1. This is real tiger country, if you crash here, we may never find the wreckage.
The weather is your enemy because you are using a slow machine. Furthermore, going from Mansfield to Gippsland you will encounter at least TWO separate weather systems, maybe more; for example hot inland concditiond with turbulence around Mansfield, a seabreeze front on a Gippsland afternoon and thunderstorms over the ranges where some mixing occurs. Then there is sea fog (yesterday around Portsea) and smoke, haze and dust north of the ranges.........and that is all on a settled day.

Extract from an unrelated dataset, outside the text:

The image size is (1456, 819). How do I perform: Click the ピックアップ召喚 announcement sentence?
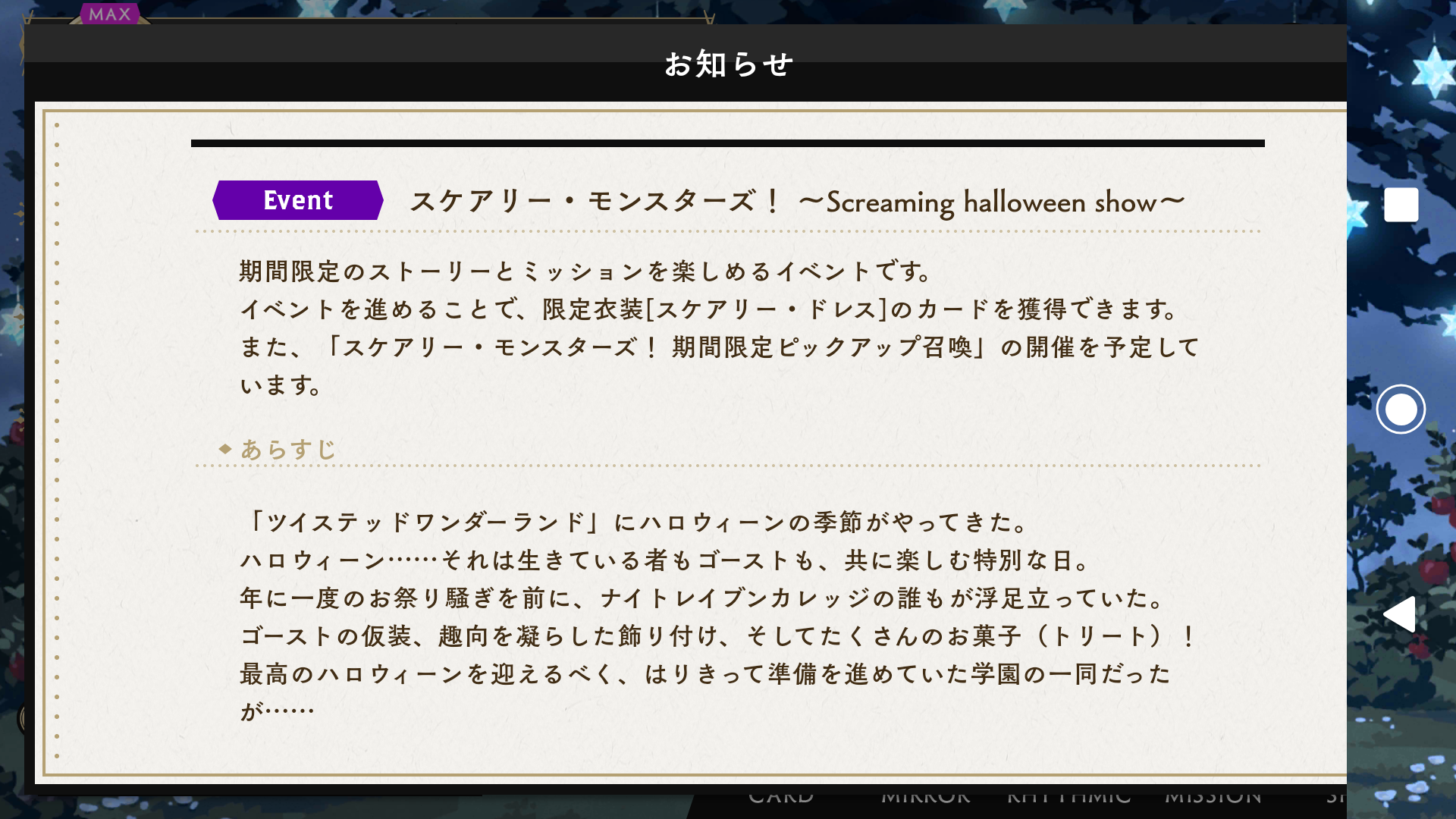(719, 366)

Now if you are in some sort of bullet like a Cirrus or Bonanza, you just need a short window. You can get high enough 9500 - 10000 to pretty much see the whole route. Furthermore, at 160+ knots, a 10 knot seabreeze sprining up or a thirty km diversion around a thunderstorm is no big deal, plus you have an autopilot and excellent navigation gear.
BUt you are only doing 65 knots aren't you? That means a ten knot seabreeze can ruin your day and forget about 30 mile diversions, you dont have time or fuel so your route planning needs to be very different and by the way, dont forget density altitude; if you have to land some where high you will be walking home. The advantage? At 65kmots its prettyy hard to inadvertantly go from VFR into IMC.
My bugsmasher is somewhat in the middle. What I would do is treat such a project as an adventure with very wide time frames and a very flexible itinerary - like the old sailing ships - they never contracted to go for example "Melbourne to Sydney", the contracts specified they were going "from Melbourne in the direction of Sydney".
Now if you can set out with an open mind about where and when you might end up, plan your trip as a succession of small stages that only nibble at tiger country with go/nogo points between them and lots of alternates you will have a wonderful tme. Just dont get caught on one side of the range with a long slow trip home in darkening weather.